• **Provided records**:
------------------------------------
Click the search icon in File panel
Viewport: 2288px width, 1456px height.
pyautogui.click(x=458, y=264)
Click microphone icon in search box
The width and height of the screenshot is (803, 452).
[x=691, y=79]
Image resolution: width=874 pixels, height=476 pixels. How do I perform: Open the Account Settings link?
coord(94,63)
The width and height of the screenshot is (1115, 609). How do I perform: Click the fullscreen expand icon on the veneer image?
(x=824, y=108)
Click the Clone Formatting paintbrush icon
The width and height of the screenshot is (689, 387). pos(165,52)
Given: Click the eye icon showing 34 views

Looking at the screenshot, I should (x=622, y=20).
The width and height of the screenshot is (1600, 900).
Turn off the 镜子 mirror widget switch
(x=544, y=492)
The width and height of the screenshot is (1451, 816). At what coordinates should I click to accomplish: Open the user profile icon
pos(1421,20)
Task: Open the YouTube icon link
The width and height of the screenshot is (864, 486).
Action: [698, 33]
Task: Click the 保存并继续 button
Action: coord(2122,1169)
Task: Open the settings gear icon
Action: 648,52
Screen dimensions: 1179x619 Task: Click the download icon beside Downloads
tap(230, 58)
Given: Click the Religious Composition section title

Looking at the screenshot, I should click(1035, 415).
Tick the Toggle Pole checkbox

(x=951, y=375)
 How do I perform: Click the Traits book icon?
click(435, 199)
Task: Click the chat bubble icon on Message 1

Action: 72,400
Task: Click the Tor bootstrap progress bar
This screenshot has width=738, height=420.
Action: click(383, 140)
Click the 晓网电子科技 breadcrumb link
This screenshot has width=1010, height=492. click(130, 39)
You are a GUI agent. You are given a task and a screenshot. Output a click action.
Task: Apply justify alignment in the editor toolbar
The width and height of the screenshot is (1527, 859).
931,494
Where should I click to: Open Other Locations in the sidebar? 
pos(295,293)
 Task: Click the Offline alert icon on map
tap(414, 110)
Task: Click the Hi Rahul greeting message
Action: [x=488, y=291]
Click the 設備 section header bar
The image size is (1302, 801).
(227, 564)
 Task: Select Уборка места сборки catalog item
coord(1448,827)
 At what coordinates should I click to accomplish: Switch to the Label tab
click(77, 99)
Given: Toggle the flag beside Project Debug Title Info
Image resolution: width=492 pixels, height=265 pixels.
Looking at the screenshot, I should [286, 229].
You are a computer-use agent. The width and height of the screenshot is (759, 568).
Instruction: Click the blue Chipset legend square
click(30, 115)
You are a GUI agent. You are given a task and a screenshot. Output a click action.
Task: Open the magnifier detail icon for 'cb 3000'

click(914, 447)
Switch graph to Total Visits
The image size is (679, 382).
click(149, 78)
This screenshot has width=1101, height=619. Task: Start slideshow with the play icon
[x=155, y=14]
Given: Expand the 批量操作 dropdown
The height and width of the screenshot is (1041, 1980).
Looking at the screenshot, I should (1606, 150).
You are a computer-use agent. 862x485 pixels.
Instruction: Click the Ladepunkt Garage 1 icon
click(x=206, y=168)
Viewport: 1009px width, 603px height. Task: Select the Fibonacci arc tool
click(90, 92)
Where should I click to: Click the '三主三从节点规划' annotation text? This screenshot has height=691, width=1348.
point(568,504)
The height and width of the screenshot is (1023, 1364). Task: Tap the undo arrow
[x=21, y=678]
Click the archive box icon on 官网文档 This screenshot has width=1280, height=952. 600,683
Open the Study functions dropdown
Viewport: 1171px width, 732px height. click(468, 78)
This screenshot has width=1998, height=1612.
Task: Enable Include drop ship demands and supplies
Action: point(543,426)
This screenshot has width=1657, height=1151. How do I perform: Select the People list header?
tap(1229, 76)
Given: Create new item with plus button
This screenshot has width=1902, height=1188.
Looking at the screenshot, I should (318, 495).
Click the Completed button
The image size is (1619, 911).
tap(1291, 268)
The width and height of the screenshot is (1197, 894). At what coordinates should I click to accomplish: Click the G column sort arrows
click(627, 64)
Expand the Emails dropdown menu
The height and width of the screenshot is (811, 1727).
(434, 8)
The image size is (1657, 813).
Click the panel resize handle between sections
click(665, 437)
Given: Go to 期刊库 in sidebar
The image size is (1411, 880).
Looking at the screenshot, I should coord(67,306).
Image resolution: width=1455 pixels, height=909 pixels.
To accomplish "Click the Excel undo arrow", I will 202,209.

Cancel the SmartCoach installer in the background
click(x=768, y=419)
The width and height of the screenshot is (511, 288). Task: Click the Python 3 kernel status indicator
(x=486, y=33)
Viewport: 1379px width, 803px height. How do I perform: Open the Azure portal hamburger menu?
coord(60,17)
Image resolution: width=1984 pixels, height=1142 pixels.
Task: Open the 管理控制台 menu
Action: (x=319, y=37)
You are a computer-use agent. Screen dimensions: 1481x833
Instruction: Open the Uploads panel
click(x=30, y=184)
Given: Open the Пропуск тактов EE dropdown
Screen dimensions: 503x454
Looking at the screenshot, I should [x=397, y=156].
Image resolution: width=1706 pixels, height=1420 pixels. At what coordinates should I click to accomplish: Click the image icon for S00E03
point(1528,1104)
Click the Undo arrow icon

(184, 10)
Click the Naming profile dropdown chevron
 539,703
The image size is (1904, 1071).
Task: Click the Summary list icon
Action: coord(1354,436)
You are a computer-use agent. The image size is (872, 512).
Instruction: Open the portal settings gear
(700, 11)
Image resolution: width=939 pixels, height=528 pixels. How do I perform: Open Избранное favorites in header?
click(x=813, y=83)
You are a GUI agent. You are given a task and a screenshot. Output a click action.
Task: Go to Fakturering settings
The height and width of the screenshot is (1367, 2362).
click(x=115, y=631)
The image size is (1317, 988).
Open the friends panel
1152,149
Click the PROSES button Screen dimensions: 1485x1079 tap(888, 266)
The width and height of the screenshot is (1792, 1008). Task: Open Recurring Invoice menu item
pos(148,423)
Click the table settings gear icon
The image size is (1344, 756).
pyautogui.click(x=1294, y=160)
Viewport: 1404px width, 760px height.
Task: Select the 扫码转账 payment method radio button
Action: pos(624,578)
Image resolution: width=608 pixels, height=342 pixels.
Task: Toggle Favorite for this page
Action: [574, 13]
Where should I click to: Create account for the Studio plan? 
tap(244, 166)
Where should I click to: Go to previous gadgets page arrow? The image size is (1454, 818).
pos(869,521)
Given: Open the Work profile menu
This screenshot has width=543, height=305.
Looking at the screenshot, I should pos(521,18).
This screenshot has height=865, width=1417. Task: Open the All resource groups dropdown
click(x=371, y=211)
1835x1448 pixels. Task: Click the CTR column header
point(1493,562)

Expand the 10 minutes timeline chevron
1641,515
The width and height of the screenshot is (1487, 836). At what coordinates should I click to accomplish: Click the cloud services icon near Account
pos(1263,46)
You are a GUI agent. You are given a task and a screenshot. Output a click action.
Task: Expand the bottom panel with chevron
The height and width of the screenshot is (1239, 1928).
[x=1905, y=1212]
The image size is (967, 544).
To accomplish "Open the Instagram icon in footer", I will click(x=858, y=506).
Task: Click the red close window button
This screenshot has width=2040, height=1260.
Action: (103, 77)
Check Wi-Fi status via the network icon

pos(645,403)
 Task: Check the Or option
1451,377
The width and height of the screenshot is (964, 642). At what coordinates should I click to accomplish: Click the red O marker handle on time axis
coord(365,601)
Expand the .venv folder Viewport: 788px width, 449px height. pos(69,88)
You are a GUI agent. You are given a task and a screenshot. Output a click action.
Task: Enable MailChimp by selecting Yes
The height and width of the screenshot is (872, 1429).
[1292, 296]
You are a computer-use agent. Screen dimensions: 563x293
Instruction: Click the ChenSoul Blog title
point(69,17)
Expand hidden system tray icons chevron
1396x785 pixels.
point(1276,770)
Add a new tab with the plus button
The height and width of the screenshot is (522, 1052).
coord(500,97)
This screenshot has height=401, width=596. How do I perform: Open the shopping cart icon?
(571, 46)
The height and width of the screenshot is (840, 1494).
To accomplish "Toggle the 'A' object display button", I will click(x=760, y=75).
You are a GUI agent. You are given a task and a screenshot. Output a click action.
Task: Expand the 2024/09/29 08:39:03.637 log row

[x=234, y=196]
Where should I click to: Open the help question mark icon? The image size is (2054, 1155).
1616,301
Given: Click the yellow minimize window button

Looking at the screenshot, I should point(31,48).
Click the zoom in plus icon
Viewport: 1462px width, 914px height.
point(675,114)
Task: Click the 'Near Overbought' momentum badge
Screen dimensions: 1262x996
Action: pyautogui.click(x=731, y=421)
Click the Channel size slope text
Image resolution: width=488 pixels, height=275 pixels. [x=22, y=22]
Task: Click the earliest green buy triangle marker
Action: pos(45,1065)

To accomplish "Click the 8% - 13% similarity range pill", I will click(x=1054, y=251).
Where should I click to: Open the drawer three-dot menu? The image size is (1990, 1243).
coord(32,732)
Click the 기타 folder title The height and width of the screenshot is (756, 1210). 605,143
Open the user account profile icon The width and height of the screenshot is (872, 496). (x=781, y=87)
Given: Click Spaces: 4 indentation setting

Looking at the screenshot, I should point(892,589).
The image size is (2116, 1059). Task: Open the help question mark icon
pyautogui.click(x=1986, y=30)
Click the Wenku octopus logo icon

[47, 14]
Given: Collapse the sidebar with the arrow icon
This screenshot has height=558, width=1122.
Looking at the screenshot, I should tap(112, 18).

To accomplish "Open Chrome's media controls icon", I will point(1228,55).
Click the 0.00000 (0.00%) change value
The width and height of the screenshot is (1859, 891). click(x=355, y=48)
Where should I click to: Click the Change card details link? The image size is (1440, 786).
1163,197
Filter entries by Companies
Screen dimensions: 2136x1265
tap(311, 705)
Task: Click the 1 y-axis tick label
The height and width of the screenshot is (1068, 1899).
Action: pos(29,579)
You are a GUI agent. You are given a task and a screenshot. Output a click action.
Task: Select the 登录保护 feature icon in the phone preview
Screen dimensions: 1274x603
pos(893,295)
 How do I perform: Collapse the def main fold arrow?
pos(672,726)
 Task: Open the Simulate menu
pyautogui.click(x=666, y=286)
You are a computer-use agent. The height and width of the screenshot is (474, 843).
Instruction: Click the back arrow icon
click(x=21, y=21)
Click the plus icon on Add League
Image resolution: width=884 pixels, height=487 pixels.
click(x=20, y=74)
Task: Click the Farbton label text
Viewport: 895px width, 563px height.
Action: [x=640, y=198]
------------------------------------
With the line that has "The image size is (679, 382)." as the first and the line that has "Click the archive" as the last, repeat exactly that run of lines above and no more.

The image size is (679, 382).
click(149, 78)
This screenshot has width=1101, height=619. Task: Start slideshow with the play icon
[x=155, y=14]
Given: Expand the 批量操作 dropdown
The height and width of the screenshot is (1041, 1980).
Looking at the screenshot, I should (1606, 150).
You are a computer-use agent. 862x485 pixels.
Instruction: Click the Ladepunkt Garage 1 icon
click(x=206, y=168)
Viewport: 1009px width, 603px height. Task: Select the Fibonacci arc tool
click(90, 92)
Where should I click to: Click the '三主三从节点规划' annotation text? This screenshot has height=691, width=1348.
point(568,504)
The height and width of the screenshot is (1023, 1364). Task: Tap the undo arrow
[x=21, y=678]
Click the archive box icon on 官网文档 This screenshot has width=1280, height=952. 600,683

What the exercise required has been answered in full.